4. En premier lieu, M. E... reprend en appel les moyens qu'il avait invoqués en première instance et tirés de ce que l'arrêté attaqué portant refus de délivrance de titre de séjour et faisant obligation de quitter le territoire français est insuffisamment motivé et de ce qu'en tant qu'il porte refus de délivrance de titre de séjour et fixe le pays de destination il est entaché d'une incompétence de son auteur. Il y a lieu d'écarter ces moyens par adoption des motifs retenus à bon droit par le Tribunal administratif de Montreuil.

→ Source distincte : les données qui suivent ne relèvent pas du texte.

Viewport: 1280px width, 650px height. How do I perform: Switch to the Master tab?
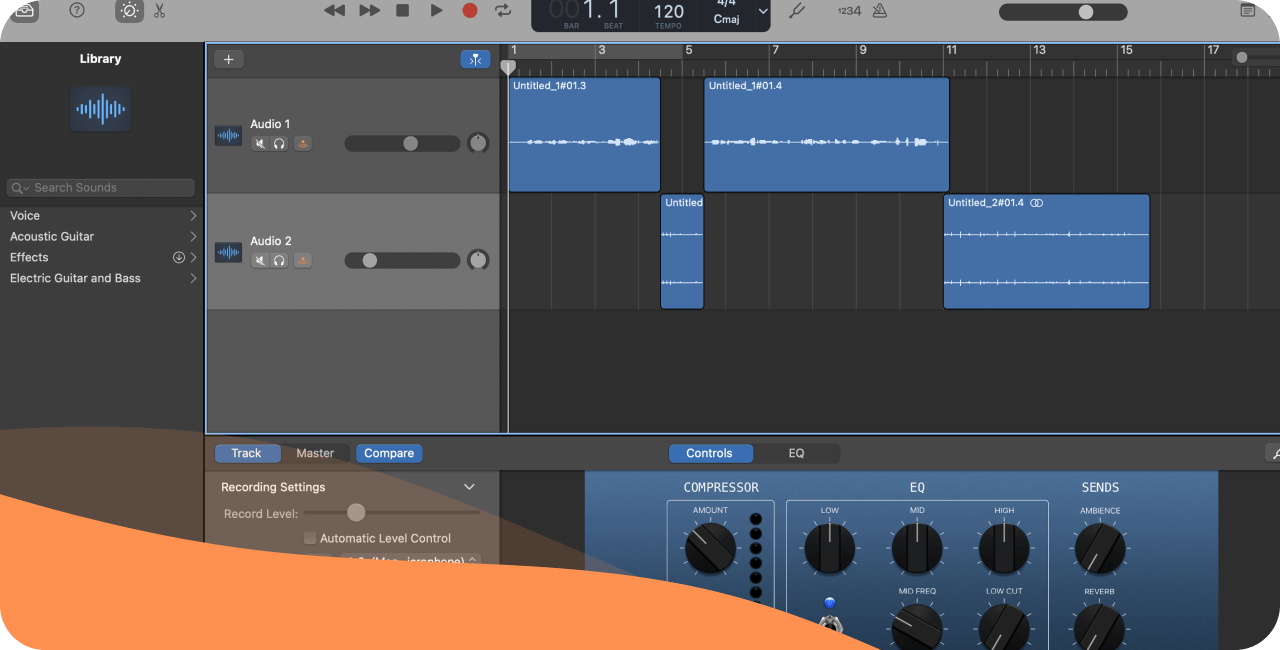pyautogui.click(x=315, y=453)
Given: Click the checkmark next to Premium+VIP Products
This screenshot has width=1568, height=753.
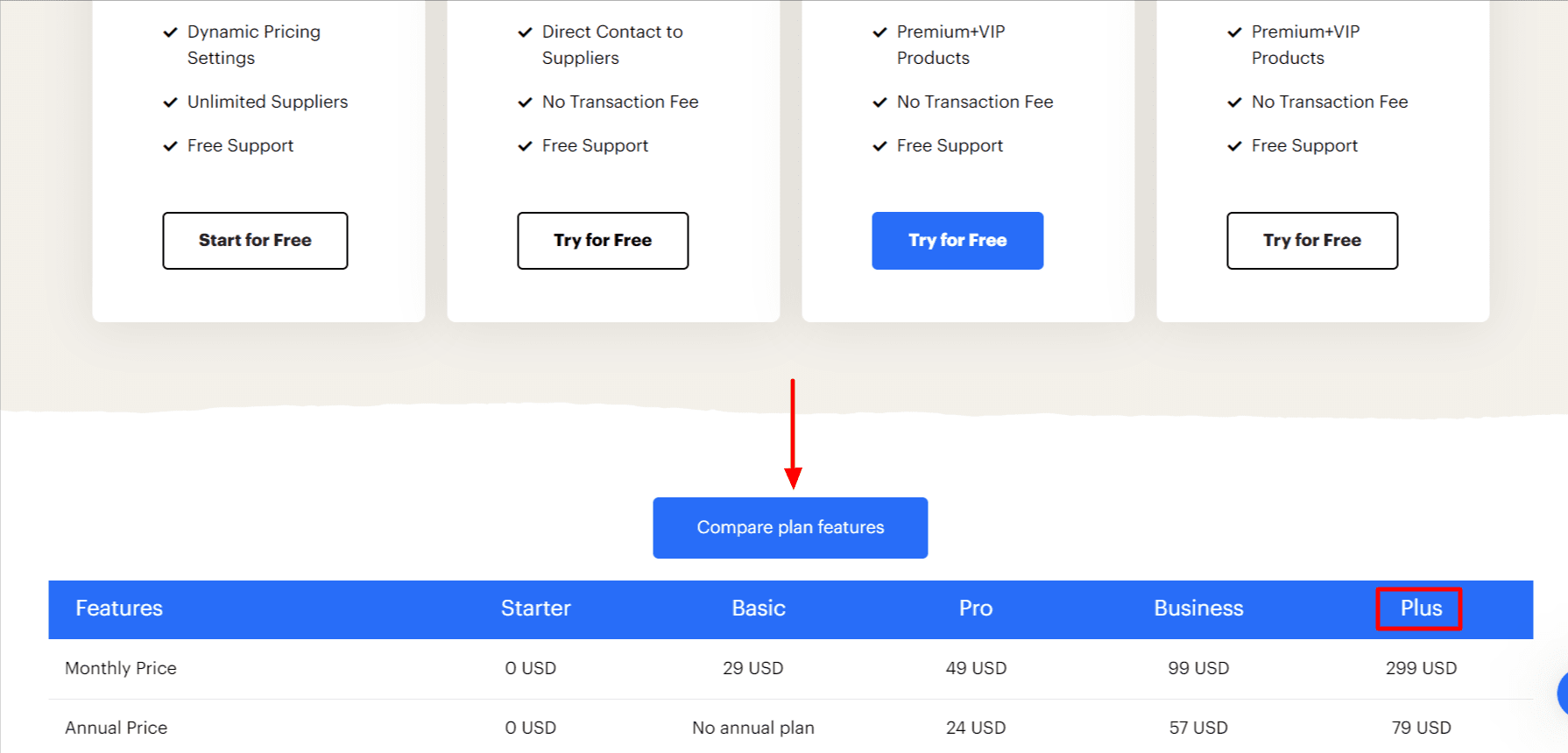Looking at the screenshot, I should (880, 32).
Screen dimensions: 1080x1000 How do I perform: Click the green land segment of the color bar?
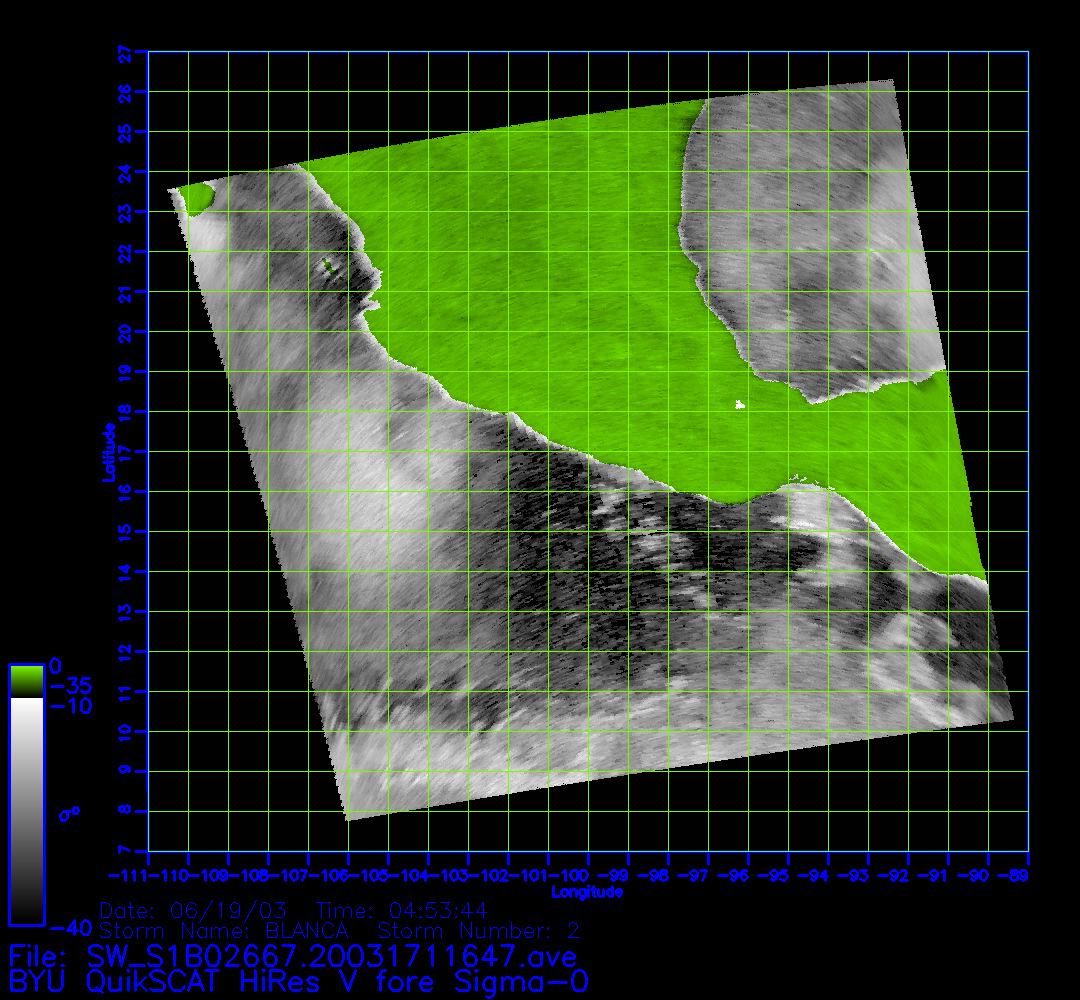26,681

5. En deuxième lieu, aux termes de l'article L. 513-3 du code de l'entrée et du séjour des étrangers et du droit d'asile : " La décision fixant le pays de renvoi constitue une décision distincte de la mesure d'éloignement elle-même. (...) ". Aux termes de l'article L. 211-2 du code des relations entre le public et l'administration : " Les personnes physiques ou morales ont le droit d'être informées sans délai des motifs des décisions administratives individuelles défavorables qui les concernent./ A cet effet, doivent être mentionnées les décisions qui : / 1° Restreignent l'exercice des libertés publiques ou, de manière générale, constituent une mesure de police (...) ". La décision par laquelle le préfet fixe le pays vers lequel sera reconduit l'étranger si celui-ci ne satisfait pas à l'obligation de quitter le territoire français, constitue une mesure de police qui doit, en principe, être motivée en vertu des dispositions de l'article L. 211-2 du code des relations entre le public et l'administration. La motivation de cette décision ne se confond pas nécessairement avec celle de la décision obligeant l'étranger à quitter le territoire dont elle est distincte. Ainsi, l'administration demeure tenue de rappeler les dispositions législatives qui permettent d'assortir le refus de séjour et l'obligation de quitter le territoire d'une décision fixant le pays de destination.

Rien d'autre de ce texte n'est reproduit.